When Joseph Weber first planned a brief summer course for undergraduates at the Shanghai University of Finance and Economics, he and the organizers expected a couple dozen to enroll. He wound up with 44 students, including one auditor.
“The Chinese are eager to learn business and economic journalism,” said Weber, an associate professor at the College of Journalism and Mass Communications. “They know that the specialized skills in the area can lead to well-paying jobs. Savvy students at University of Nebraska–Lincoln know the same thing.”
At the request of the economic journalism department at SUFE, Weber devised and taught an intense eight-day program in business and economic journalism from July 20 to July 28. The class met each night for an hour and a half, including on a Saturday night.
Not a single student missed a session, Weber said. And most attended an additional voluntary gathering one afternoon at Bloomberg News’ Shanghai bureau, where they toured the newsroom and heard presentations about the craft by several practicing journalists.
“The students were remarkably dedicated and hardworking,” Weber said. “I asked them to read considerable amounts of material each day, in English, on economics and on financial journalism. We started each class with a quiz on the materials, which most students aced, often scoring better than 100 percent because of extra-credit questions.”
Most students also aced two take-home exams, one of which focused on economics and one on business, he said. They did well, too, on an in-class writing task in which they wrote a news story about a Chinese company’s quarterly earnings.
Weber tailored parts of the course to China. He discussed such leading businesspeople, for instance, as Jack Ma, who founded the Alibaba Group, one of the world’s leading e-commerce companies, and Zhou Qunfei, an entrepreneur who founded Lens Technology. Zhou at times has been described as the richest woman in the country.
SUFE, which this year marks its 100th anniversary, is the oldest finance-oriented university in China. Its dozen schools include the School of Humanities, which houses the Department of Economic Journalism, a unit established in 2000. The department offers programs leading to bachelor’s and master’s degrees.
Weber, who taught for a semester in the Global Business Journalism program at Tsinghua University in Beijing in 2011, based his curriculum at SUFE on the offerings in a financial communications course he teaches at University of Nebraska–Lincoln. That financial communications course, an eight-week, asynchronous online session, is a joint effort between University of Nebraska–Lincoln’s College of Journalism and Mass Communications and the College of Business.
Just as at University of Nebraska–Lincoln, the SUFE curriculum drew a mix of students. These included journalism majors along with others majoring in finance, management, economics and human resources. At University of Nebraska–Lincoln, the financial communications course appeals, too, to a broad range of students, including those studying journalism and
public relations as well as those pursuing graduate degrees in business and accounting.
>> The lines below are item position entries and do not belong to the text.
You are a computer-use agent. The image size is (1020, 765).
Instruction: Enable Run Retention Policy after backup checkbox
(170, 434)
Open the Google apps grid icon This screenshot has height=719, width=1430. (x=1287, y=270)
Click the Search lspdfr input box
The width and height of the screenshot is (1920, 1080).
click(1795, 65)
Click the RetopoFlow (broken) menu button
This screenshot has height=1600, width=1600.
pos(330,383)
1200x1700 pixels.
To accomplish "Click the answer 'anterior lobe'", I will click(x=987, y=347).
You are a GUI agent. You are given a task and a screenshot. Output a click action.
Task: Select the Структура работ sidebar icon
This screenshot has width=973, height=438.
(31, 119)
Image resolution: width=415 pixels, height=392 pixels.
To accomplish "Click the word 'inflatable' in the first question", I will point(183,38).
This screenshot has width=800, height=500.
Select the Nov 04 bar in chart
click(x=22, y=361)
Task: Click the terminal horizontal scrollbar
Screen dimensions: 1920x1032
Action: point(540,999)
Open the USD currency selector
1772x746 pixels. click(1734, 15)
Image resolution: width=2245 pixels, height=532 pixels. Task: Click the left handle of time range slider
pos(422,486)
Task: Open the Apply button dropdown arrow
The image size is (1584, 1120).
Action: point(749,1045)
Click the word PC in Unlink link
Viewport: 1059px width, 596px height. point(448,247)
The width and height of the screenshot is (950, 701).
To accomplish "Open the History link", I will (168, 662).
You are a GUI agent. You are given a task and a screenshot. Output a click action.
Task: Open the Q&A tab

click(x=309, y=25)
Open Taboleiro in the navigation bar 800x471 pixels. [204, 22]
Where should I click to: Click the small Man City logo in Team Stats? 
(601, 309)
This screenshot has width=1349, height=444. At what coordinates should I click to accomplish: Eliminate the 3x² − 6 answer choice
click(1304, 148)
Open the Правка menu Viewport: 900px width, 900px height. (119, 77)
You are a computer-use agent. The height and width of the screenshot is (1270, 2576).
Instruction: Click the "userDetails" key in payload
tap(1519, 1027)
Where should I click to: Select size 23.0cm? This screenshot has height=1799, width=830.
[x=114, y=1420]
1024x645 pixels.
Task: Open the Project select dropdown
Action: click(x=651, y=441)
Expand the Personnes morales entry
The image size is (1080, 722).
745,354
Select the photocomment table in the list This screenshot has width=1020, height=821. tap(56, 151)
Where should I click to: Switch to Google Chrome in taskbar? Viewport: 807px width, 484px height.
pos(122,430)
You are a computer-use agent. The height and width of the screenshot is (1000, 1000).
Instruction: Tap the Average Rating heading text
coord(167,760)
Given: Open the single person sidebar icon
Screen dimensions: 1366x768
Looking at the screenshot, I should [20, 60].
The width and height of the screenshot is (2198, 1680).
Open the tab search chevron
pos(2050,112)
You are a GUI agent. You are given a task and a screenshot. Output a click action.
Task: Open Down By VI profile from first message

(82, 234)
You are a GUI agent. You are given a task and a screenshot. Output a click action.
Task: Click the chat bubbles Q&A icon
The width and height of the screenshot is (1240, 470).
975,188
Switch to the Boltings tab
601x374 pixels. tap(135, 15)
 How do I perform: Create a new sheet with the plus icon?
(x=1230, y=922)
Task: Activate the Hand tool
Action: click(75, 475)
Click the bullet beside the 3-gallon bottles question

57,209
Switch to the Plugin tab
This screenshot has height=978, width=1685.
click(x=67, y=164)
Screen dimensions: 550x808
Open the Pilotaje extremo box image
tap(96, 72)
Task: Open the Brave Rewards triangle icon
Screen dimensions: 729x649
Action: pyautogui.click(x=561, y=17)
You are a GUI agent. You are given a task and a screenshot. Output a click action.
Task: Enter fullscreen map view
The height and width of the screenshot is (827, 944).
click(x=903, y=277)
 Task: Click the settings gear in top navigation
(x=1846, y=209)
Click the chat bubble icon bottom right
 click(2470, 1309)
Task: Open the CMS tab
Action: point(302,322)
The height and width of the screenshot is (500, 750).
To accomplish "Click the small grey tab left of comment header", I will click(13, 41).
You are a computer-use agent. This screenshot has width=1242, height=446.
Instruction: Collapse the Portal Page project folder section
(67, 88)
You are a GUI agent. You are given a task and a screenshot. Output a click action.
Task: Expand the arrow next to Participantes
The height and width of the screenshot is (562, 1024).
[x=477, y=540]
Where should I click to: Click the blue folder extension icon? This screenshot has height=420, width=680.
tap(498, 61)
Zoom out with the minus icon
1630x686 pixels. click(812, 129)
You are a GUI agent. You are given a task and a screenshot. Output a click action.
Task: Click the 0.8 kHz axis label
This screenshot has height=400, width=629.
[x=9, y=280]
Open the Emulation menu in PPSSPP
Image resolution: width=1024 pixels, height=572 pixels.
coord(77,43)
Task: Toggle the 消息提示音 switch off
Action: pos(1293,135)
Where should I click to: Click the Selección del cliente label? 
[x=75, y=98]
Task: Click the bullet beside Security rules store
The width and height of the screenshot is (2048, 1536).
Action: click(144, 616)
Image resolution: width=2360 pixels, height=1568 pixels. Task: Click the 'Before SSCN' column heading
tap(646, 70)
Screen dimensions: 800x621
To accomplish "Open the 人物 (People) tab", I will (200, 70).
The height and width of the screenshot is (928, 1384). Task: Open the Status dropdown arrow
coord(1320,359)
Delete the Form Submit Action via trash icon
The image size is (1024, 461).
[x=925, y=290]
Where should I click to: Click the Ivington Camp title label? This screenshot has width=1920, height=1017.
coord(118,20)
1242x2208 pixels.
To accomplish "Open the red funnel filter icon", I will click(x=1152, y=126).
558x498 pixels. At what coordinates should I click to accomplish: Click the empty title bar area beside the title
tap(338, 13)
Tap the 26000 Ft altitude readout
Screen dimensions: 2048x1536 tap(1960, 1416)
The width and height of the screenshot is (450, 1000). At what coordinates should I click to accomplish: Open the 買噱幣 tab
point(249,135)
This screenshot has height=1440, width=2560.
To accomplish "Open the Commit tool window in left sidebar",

Dr. Lin Hui, assistant dean and head of the Department of Economic Journalism at SUFE, invited Weber at the suggestion of Dr. Bryan Ming Wang, an assistant professor of public relations at CoJMC. Wang did his undergraduate work at Shanghai International Studies University.
Officials at SUFE, including Dr. Chen Zhong, dean of the School of Humanities, and officials at University of Nebraska–Lincoln will explore further areas in which the universities may collaborate.
Dr. Maria Marron, CoJMC’s dean, welcomes opportunities for college faculty to teach, conduct research and serve international constituents.
“We need international engagement in this era of globalization,” she said. “I am delighted that Professor Weber had this wonderful opportunity to teach at SUFE, an opportunity that not only increased Chinese students’ knowledge of financial journalism but also enhanced Prof. Weber’s familiarity with Chinese business and culture.”
Marron added: "Prof. Weber had developed good relationships with Bloomberg, having worked for BusinessWeek before Bloomberg acquired it, and his work helped gain access to the Shanghai bureau for his Chinese students.”
For several years, officials of Bloomberg News have worked closely with Weber and CoJMC and the news service has taken on students as interns. Founding editor Matt Winkler presented sessions at the college in February 2017 on media in the age of Twitter and on the development of the global news organization.
Weber looks toward more efforts between University of Nebraska–Lincoln and SUFE. “There are great possibilities for us to work together in ways that help our students, as well as those at SUFE, and offer our faculties chances to share experiences,” he said. “Teaching in Shanghai was a joy and an adventure. Collaborating further would be, as well.”